President Donald Trump has defied a congressional subpoena and refused to deliver his tax returns as the law requires. The headlines say that the decision is Secretary of the Treasury Steven Mnuchin’s, but that, of course, is a fiction. Mnuchin’s statement insists that he acted on the advice of the Department of Justice. But the law and the precedents are clear: Congressional subpoenas must be complied with, and neither the president nor the courts have any authority to judge which subpoenas “serve a legitimate legislative purpose” and which do not. Congress is its own judge in these matters, as the Supreme Court affirmed in 1975 in the classic case on the topic.
Most analysts explain Trump’s actions as a play for time. He may ultimately lose—but if that ultimately can be postponed past November 2020, a late loss may serve as the next best thing to a win.
But here’s a reason to wonder whether the calendar serves Trump quite as well as most analysts assume. What is Trump hiding in those returns? Your guess is as good as anyone’s. The secret could be mild: He’s not as wealthy as he likes to boast. The secret could be embarrassing, but not illegal: He personally hugely benefited from special favors in the recent tax cut. The secret could raise national-security concerns. Or the secret could even point to a lifelong career of financial fraud.
The longer the fight over the returns continues—especially if Trump loses in the lower courts but appeals and appeals again—the more likely it is that Americans will assume the worst.

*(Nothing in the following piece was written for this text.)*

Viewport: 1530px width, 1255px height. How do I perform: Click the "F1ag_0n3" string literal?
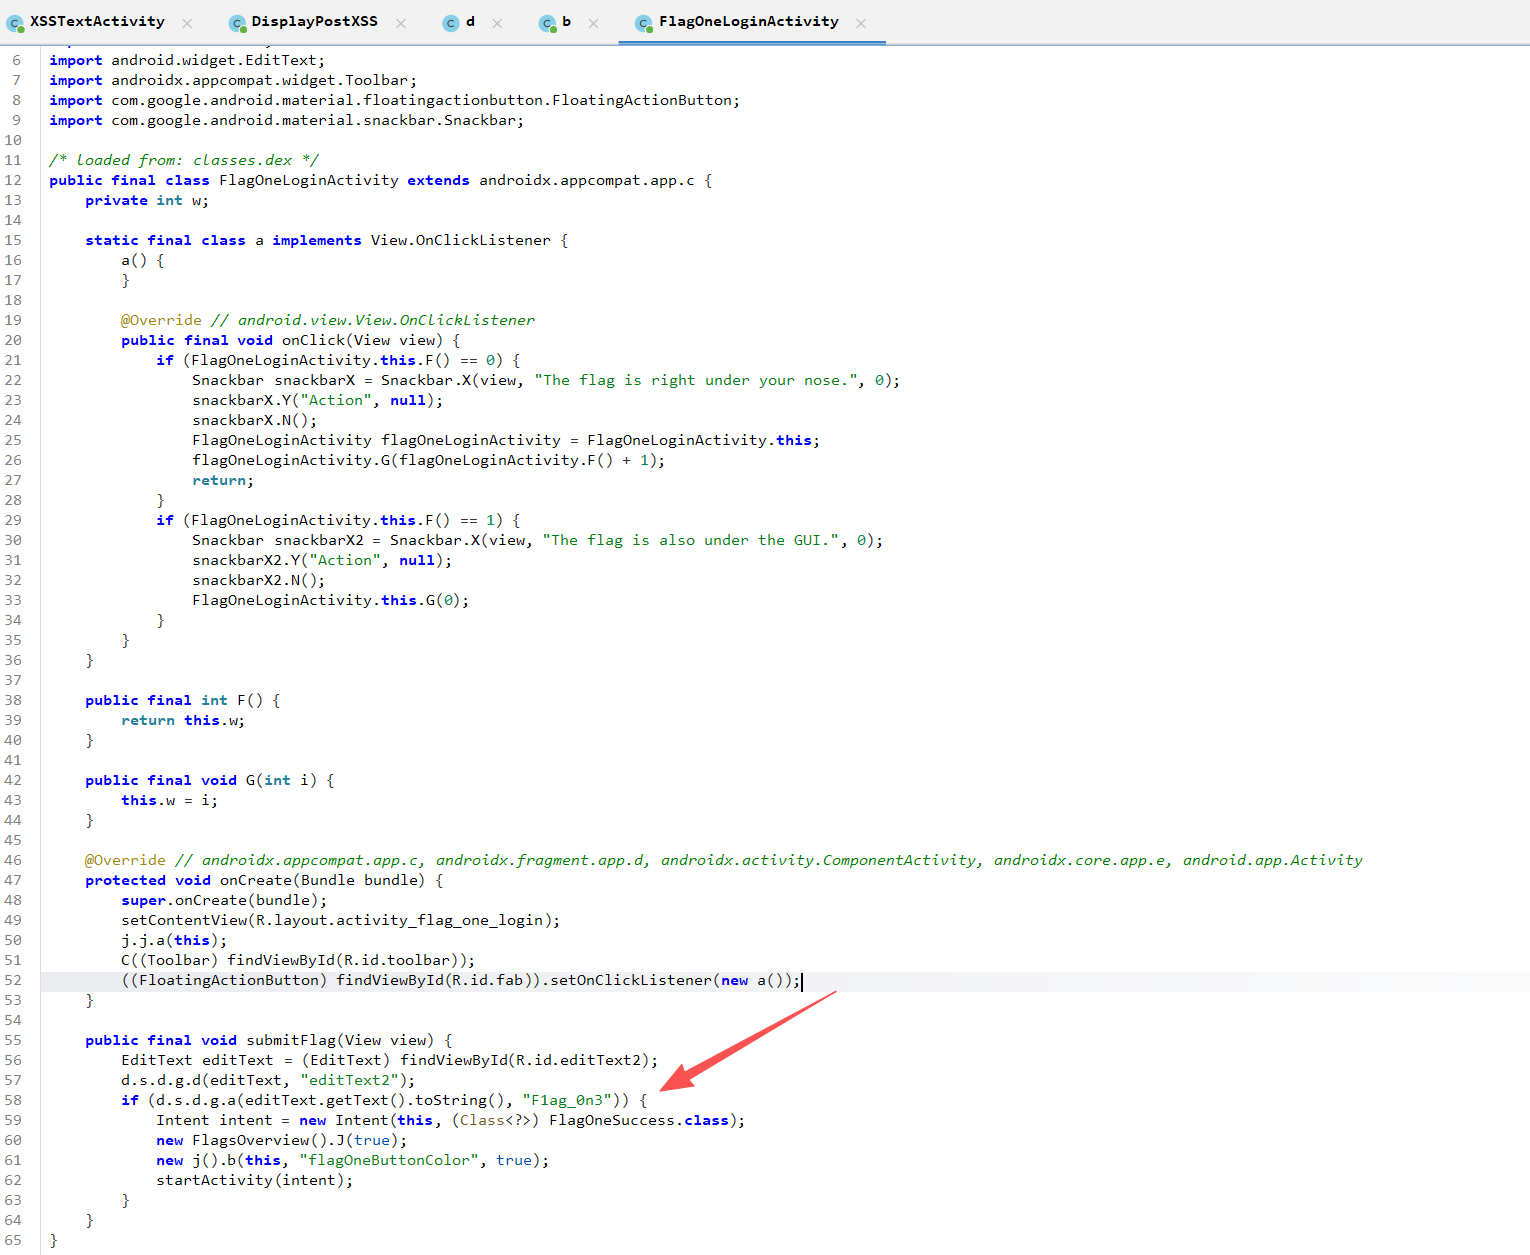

Trump already suffers from a wide and deep public-opinion disbelief in his integrity. In September, Gallup asked respondents to rate Trump’s ethics compared with those of other presidents. Sixty-eight percent regarded him as less ethical than Ronald Reagan; 58 percent as less ethical than Barack Obama; and 52 percent as less ethical than Bill Clinton.

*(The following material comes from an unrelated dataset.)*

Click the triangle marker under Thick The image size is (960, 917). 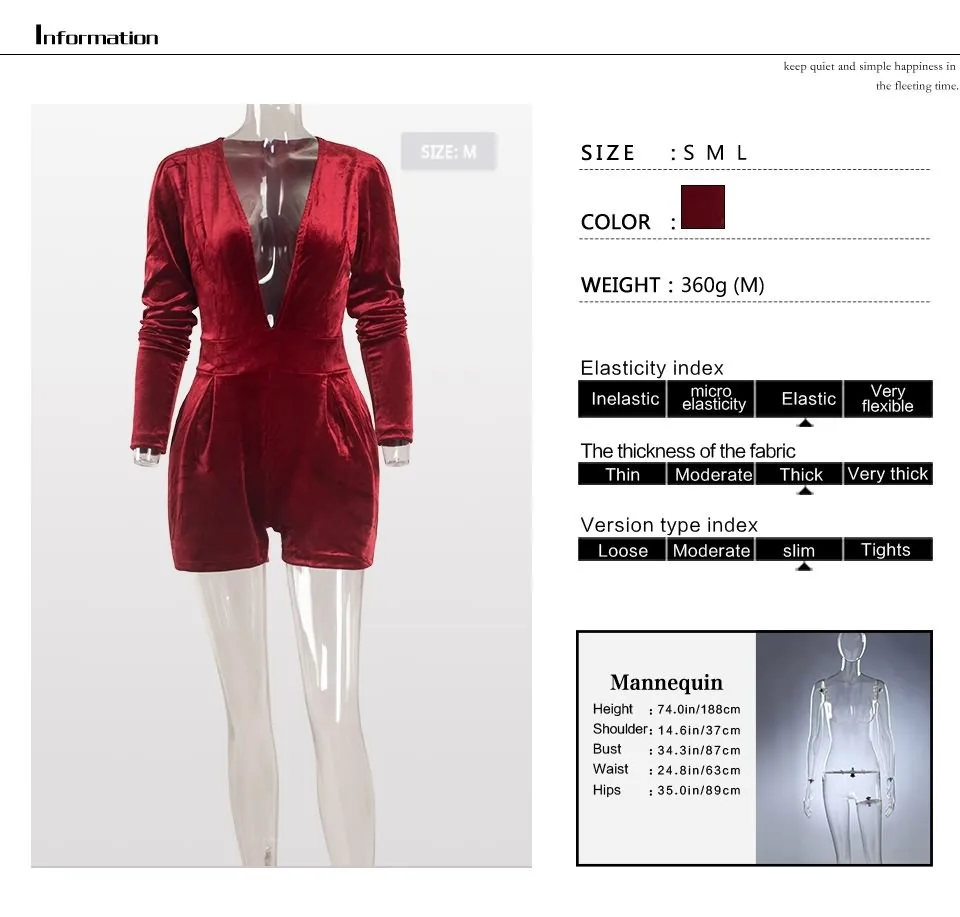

Trump even suffers in comparison to Richard Nixon: 43 percent rate Trump as less ethical than Nixon, while only 37 percent rate him higher.
Quinnipiac University produced even more troubling results in March. Sixty-five percent told pollsters that they regard Trump as dishonest, the worst honesty number yet recorded by any survey. Sixty-four percent of Americans believe that Trump committed crimes before becoming president.
It’s often assumed that Trump has a solid 40 percent base. But that’s not true on ethics matters. Ethics surveys reveal a split between strong supporters and softer supporters.
When the Pew Research Center asked in January whether Trump was separating his business interests from his official duties, only 28 percent expressed strong confidence that he was doing so. Another 13 percent described themselves as “somewhat” confident. While 66 percent of conservative Republicans expressed strong confidence in Trump’s integrity, only 39 percent of self-described moderate Republicans did so.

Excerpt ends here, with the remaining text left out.